> [What you will do] Go to the line below that has "Where should I click to: Insert", print it and each line after it exactly, and stop after the line that has "You are a computer-use agent."; leave out pictures.

> [Records to use]
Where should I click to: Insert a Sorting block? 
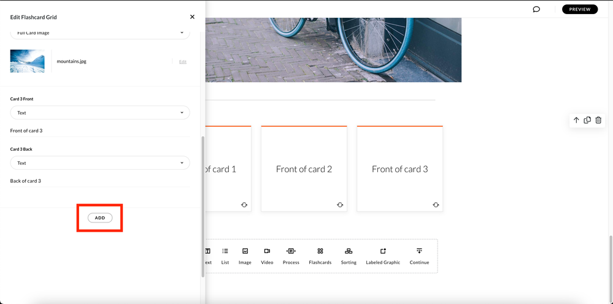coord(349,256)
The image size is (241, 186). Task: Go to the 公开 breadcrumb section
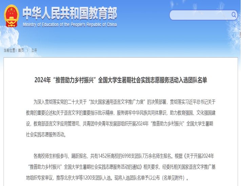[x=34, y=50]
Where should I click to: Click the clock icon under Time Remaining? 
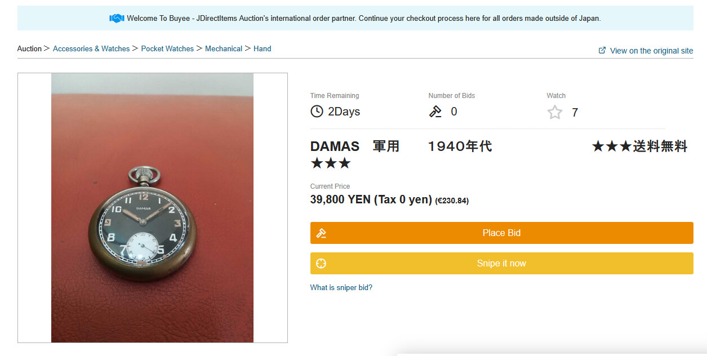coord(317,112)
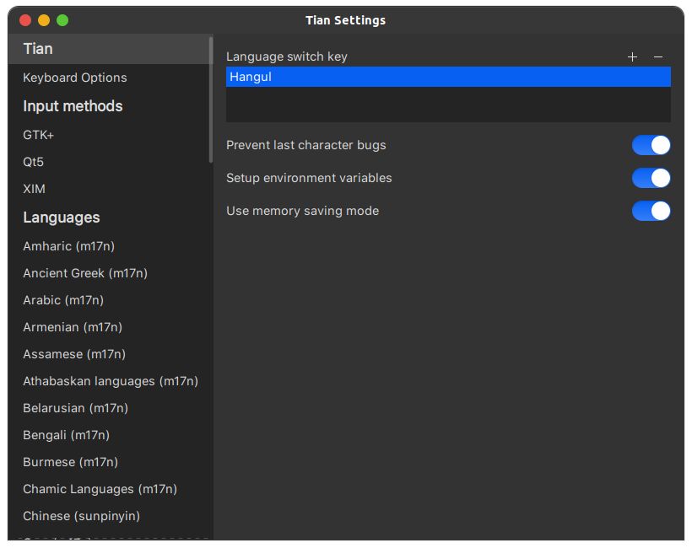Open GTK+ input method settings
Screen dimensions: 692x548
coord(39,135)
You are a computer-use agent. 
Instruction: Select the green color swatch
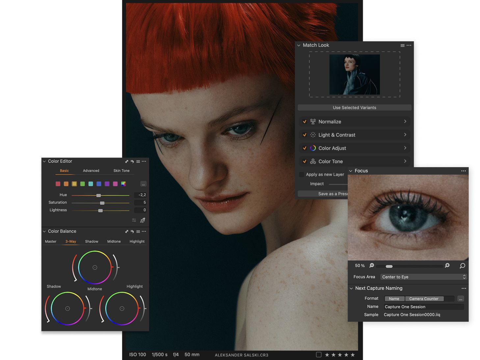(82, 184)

* * *

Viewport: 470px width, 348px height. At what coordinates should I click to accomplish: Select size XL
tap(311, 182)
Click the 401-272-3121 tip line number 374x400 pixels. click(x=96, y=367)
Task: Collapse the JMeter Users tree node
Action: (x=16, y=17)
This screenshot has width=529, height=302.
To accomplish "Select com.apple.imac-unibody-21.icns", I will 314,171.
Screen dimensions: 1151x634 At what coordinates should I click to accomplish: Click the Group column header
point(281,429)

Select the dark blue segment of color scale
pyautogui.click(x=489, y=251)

> [Answer space]
Where should I click to: Insert a Sorting block? 
coord(349,256)
The image size is (241, 186). Task: Go to the 公开 breadcrumb section
[x=34, y=50]
Where should I click to: Click the clock icon under Time Remaining? 
coord(317,112)
Open GTK+ input method settings
Screen dimensions: 692x548
coord(39,135)
You are a computer-use agent. 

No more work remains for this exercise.